:: Task material ::
▼▼▼

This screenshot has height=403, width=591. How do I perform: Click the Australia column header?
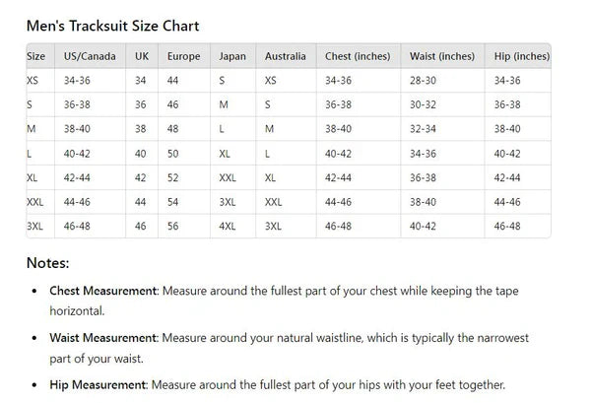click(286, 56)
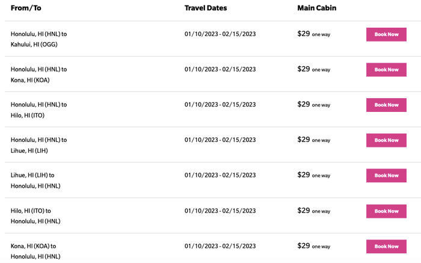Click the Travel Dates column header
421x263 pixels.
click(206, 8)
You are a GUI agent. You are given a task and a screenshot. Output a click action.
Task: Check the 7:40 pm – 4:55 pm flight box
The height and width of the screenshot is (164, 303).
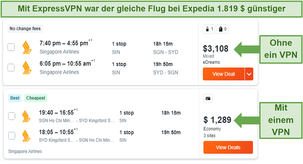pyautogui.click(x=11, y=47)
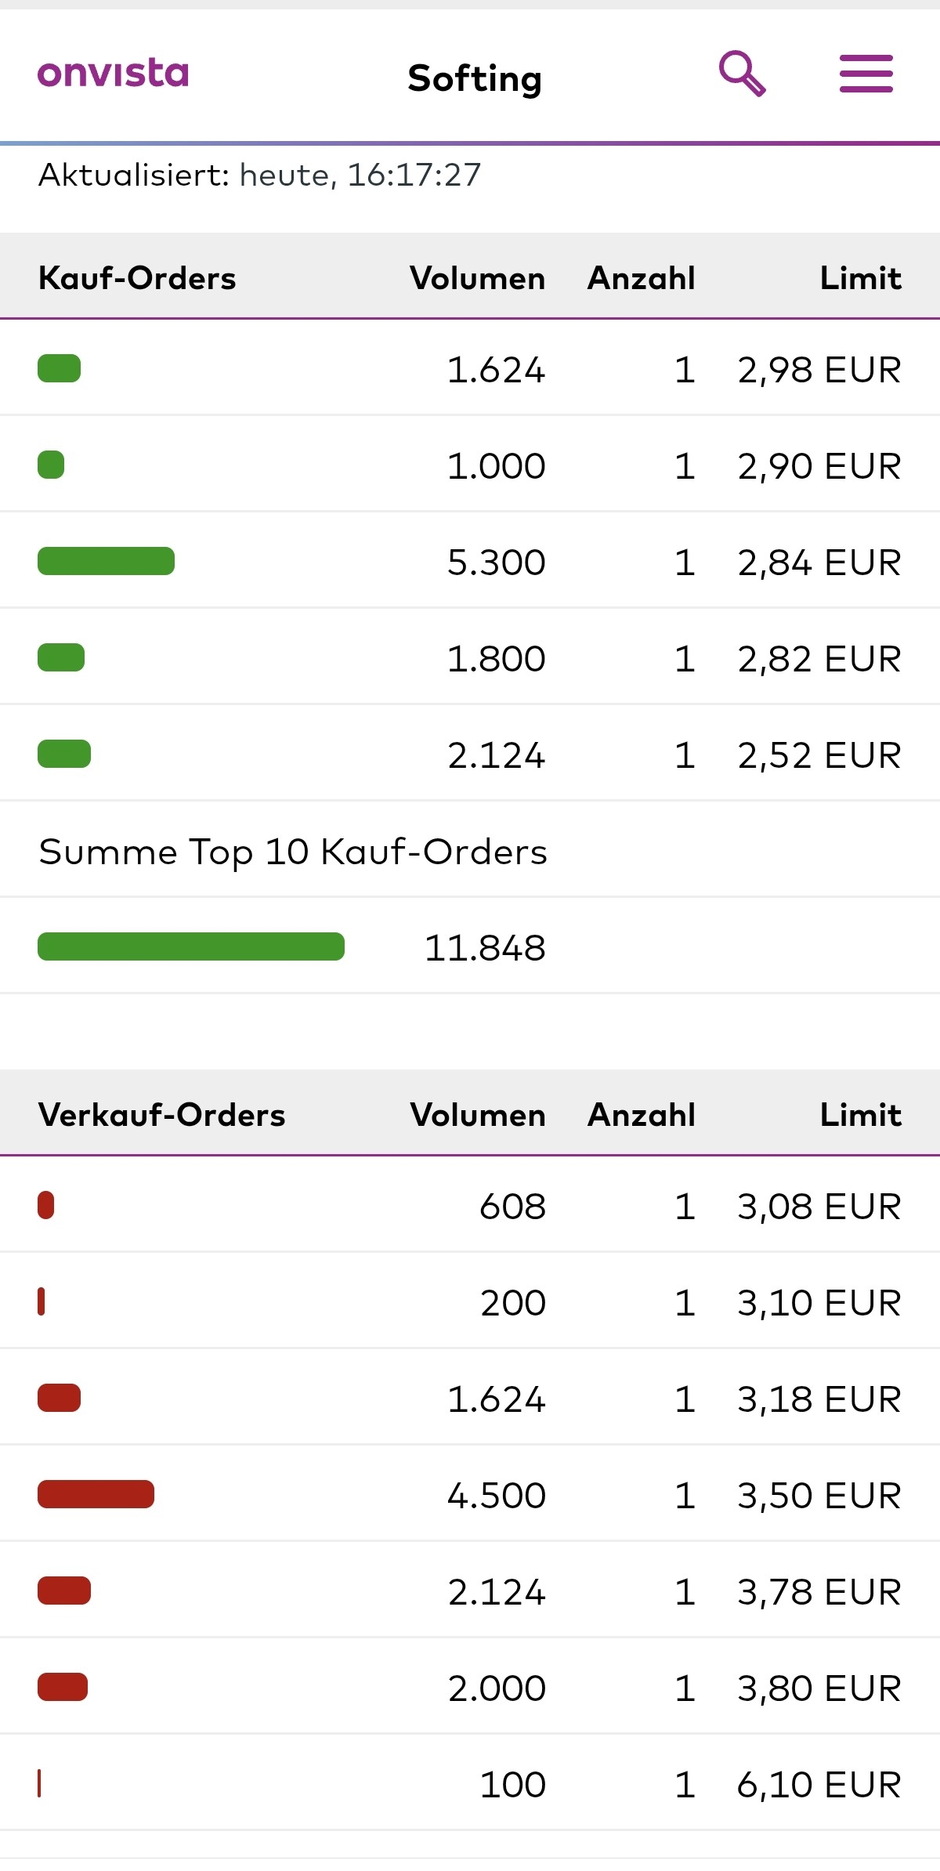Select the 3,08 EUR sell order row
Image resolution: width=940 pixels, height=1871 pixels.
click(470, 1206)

▲▲▲
▼▼▼

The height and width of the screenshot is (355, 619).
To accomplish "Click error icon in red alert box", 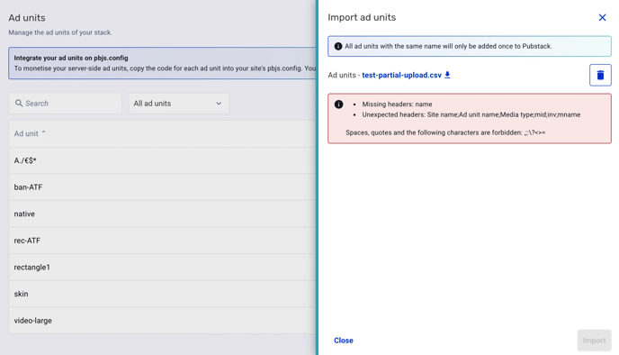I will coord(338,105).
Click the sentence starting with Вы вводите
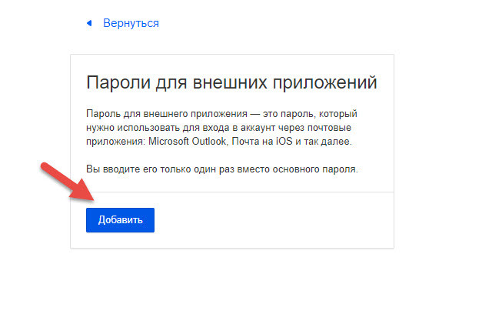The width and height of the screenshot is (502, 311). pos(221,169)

▲▲▲

:: Work required ::
The response should hold exactly the lines starting at the line with "You are a GUI" and ending at the line with "Task: Check the 7:40 pm – 4:55 pm flight box", and no other line of the material above.

:: Exercise answer ::
You are a GUI agent. You are given a task and a screenshot. Output a click action.
Task: Check the 7:40 pm – 4:55 pm flight box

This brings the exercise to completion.